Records

..............................

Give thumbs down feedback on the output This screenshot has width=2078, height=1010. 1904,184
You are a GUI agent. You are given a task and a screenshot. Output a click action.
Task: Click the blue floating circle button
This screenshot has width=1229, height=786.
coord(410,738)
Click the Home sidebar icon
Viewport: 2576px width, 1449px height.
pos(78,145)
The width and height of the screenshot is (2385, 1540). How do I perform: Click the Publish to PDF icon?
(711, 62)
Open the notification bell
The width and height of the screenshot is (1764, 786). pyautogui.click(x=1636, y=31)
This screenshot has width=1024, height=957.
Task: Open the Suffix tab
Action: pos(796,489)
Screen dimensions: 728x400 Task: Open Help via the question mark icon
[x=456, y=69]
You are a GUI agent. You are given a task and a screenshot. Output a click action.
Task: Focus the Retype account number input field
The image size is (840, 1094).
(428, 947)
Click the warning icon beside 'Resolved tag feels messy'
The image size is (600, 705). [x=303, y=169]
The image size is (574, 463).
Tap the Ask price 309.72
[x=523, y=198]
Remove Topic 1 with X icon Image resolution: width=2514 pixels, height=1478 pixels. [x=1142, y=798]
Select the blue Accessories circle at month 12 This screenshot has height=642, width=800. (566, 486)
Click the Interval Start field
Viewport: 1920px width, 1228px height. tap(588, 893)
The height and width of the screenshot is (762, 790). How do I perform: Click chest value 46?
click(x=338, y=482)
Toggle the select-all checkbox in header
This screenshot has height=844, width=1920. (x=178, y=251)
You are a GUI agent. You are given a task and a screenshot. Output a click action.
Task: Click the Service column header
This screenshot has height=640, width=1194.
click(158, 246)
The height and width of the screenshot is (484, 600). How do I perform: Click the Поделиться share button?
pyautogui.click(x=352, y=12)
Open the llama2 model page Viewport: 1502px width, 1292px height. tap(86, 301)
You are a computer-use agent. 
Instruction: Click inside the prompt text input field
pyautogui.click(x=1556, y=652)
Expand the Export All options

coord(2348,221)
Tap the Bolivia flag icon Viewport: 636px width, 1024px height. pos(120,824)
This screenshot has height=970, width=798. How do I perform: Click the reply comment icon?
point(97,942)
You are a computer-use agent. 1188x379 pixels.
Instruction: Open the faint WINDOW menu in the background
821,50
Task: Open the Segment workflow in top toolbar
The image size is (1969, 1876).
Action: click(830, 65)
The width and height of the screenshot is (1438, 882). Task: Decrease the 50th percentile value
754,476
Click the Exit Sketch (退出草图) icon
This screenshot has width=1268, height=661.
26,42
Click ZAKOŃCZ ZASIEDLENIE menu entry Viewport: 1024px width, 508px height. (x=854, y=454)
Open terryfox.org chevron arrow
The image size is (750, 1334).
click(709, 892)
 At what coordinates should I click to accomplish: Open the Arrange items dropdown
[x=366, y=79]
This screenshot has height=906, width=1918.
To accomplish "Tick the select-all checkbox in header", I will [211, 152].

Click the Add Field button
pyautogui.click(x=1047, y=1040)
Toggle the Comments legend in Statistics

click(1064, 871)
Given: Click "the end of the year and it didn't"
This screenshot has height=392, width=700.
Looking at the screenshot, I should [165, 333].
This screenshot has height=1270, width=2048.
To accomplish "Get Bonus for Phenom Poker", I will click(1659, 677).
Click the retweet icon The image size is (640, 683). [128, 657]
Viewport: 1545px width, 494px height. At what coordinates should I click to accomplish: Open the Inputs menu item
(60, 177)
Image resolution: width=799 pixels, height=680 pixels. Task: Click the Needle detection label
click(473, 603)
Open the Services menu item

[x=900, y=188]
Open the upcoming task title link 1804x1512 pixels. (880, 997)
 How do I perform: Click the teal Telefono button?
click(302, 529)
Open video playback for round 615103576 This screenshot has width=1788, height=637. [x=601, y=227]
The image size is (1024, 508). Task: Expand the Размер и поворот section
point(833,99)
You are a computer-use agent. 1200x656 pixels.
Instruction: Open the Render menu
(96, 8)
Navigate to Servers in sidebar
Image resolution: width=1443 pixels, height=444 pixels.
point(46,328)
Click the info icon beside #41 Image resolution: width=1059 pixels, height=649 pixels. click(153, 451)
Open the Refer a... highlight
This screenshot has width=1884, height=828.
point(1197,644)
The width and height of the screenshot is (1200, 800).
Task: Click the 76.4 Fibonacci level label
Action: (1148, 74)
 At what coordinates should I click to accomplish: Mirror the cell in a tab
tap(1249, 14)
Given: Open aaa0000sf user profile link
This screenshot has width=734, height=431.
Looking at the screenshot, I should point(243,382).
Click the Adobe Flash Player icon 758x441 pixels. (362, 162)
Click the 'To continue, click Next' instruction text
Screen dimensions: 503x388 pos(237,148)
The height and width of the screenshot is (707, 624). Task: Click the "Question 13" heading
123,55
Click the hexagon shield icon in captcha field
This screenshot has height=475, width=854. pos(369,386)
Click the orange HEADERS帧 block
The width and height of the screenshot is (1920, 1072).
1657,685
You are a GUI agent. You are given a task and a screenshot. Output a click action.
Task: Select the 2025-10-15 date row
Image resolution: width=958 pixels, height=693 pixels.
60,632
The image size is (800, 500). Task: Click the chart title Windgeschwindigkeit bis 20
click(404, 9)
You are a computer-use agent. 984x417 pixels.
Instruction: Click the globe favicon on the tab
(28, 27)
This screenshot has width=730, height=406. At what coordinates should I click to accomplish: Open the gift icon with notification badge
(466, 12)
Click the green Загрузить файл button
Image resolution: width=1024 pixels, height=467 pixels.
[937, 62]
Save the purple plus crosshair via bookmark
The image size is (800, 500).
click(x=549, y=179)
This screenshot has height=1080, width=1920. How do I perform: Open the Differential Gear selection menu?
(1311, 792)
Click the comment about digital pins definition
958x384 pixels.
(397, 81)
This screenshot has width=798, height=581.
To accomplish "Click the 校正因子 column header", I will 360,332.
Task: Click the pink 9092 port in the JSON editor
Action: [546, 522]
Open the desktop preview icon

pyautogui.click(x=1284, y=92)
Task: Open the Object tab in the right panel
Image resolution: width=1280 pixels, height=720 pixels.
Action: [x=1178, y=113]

..............................

Objective - Print every line of the listing above exactly as it appears, without changing anything.

Output below -
Give thumbs down feedback on the output This screenshot has width=2078, height=1010. 1904,184
You are a GUI agent. You are given a task and a screenshot. Output a click action.
Task: Click the blue floating circle button
This screenshot has width=1229, height=786.
coord(410,738)
Click the Home sidebar icon
Viewport: 2576px width, 1449px height.
pos(78,145)
The width and height of the screenshot is (2385, 1540). How do I perform: Click the Publish to PDF icon?
(711, 62)
Open the notification bell
The width and height of the screenshot is (1764, 786). pyautogui.click(x=1636, y=31)
This screenshot has width=1024, height=957.
Task: Open the Suffix tab
Action: pos(796,489)
Screen dimensions: 728x400 Task: Open Help via the question mark icon
[x=456, y=69]
You are a GUI agent. You are given a task and a screenshot. Output a click action.
Task: Focus the Retype account number input field
The image size is (840, 1094).
(428, 947)
Click the warning icon beside 'Resolved tag feels messy'
The image size is (600, 705). [x=303, y=169]
The image size is (574, 463).
Tap the Ask price 309.72
[x=523, y=198]
Remove Topic 1 with X icon Image resolution: width=2514 pixels, height=1478 pixels. [x=1142, y=798]
Select the blue Accessories circle at month 12 This screenshot has height=642, width=800. (566, 486)
Click the Interval Start field
Viewport: 1920px width, 1228px height. tap(588, 893)
The height and width of the screenshot is (762, 790). How do I perform: Click chest value 46?
click(x=338, y=482)
Toggle the select-all checkbox in header
This screenshot has height=844, width=1920. (x=178, y=251)
You are a GUI agent. You are given a task and a screenshot. Output a click action.
Task: Click the Service column header
This screenshot has height=640, width=1194.
click(158, 246)
The height and width of the screenshot is (484, 600). How do I perform: Click the Поделиться share button?
pyautogui.click(x=352, y=12)
Open the llama2 model page Viewport: 1502px width, 1292px height. tap(86, 301)
You are a computer-use agent. 
Instruction: Click inside the prompt text input field
pyautogui.click(x=1556, y=652)
Expand the Export All options

coord(2348,221)
Tap the Bolivia flag icon Viewport: 636px width, 1024px height. pos(120,824)
This screenshot has height=970, width=798. How do I perform: Click the reply comment icon?
point(97,942)
You are a computer-use agent. 1188x379 pixels.
Instruction: Open the faint WINDOW menu in the background
821,50
Task: Open the Segment workflow in top toolbar
The image size is (1969, 1876).
Action: click(830, 65)
The width and height of the screenshot is (1438, 882). Task: Decrease the 50th percentile value
754,476
Click the Exit Sketch (退出草图) icon
This screenshot has width=1268, height=661.
26,42
Click ZAKOŃCZ ZASIEDLENIE menu entry Viewport: 1024px width, 508px height. (x=854, y=454)
Open terryfox.org chevron arrow
The image size is (750, 1334).
click(709, 892)
 At what coordinates should I click to accomplish: Open the Arrange items dropdown
[x=366, y=79]
This screenshot has height=906, width=1918.
To accomplish "Tick the select-all checkbox in header", I will [211, 152].

Click the Add Field button
pyautogui.click(x=1047, y=1040)
Toggle the Comments legend in Statistics

click(1064, 871)
Given: Click "the end of the year and it didn't"
This screenshot has height=392, width=700.
Looking at the screenshot, I should [165, 333].
This screenshot has height=1270, width=2048.
To accomplish "Get Bonus for Phenom Poker", I will click(1659, 677).
Click the retweet icon The image size is (640, 683). [128, 657]
Viewport: 1545px width, 494px height. At what coordinates should I click to accomplish: Open the Inputs menu item
(60, 177)
Image resolution: width=799 pixels, height=680 pixels. Task: Click the Needle detection label
click(473, 603)
Open the Services menu item

[x=900, y=188]
Open the upcoming task title link 1804x1512 pixels. (880, 997)
 How do I perform: Click the teal Telefono button?
click(302, 529)
Open video playback for round 615103576 This screenshot has width=1788, height=637. [x=601, y=227]
The image size is (1024, 508). Task: Expand the Размер и поворот section
point(833,99)
You are a computer-use agent. 1200x656 pixels.
Instruction: Open the Render menu
(96, 8)
Navigate to Servers in sidebar
Image resolution: width=1443 pixels, height=444 pixels.
point(46,328)
Click the info icon beside #41 Image resolution: width=1059 pixels, height=649 pixels. click(153, 451)
Open the Refer a... highlight
This screenshot has width=1884, height=828.
point(1197,644)
The width and height of the screenshot is (1200, 800).
Task: Click the 76.4 Fibonacci level label
Action: (1148, 74)
 At what coordinates should I click to accomplish: Mirror the cell in a tab
tap(1249, 14)
Given: Open aaa0000sf user profile link
This screenshot has width=734, height=431.
Looking at the screenshot, I should point(243,382).
Click the Adobe Flash Player icon 758x441 pixels. (362, 162)
Click the 'To continue, click Next' instruction text
Screen dimensions: 503x388 pos(237,148)
The height and width of the screenshot is (707, 624). Task: Click the "Question 13" heading
123,55
Click the hexagon shield icon in captcha field
This screenshot has height=475, width=854. pos(369,386)
Click the orange HEADERS帧 block
The width and height of the screenshot is (1920, 1072).
1657,685
You are a GUI agent. You are given a task and a screenshot. Output a click action.
Task: Select the 2025-10-15 date row
Image resolution: width=958 pixels, height=693 pixels.
60,632
The image size is (800, 500). Task: Click the chart title Windgeschwindigkeit bis 20
click(404, 9)
You are a computer-use agent. 984x417 pixels.
Instruction: Click the globe favicon on the tab
(28, 27)
This screenshot has width=730, height=406. At what coordinates should I click to accomplish: Open the gift icon with notification badge
(466, 12)
Click the green Загрузить файл button
Image resolution: width=1024 pixels, height=467 pixels.
[937, 62]
Save the purple plus crosshair via bookmark
The image size is (800, 500).
click(x=549, y=179)
This screenshot has height=1080, width=1920. How do I perform: Open the Differential Gear selection menu?
(1311, 792)
Click the comment about digital pins definition
958x384 pixels.
(397, 81)
This screenshot has width=798, height=581.
To accomplish "Click the 校正因子 column header", I will 360,332.
Task: Click the pink 9092 port in the JSON editor
Action: [546, 522]
Open the desktop preview icon

pyautogui.click(x=1284, y=92)
Task: Open the Object tab in the right panel
Image resolution: width=1280 pixels, height=720 pixels.
Action: [x=1178, y=113]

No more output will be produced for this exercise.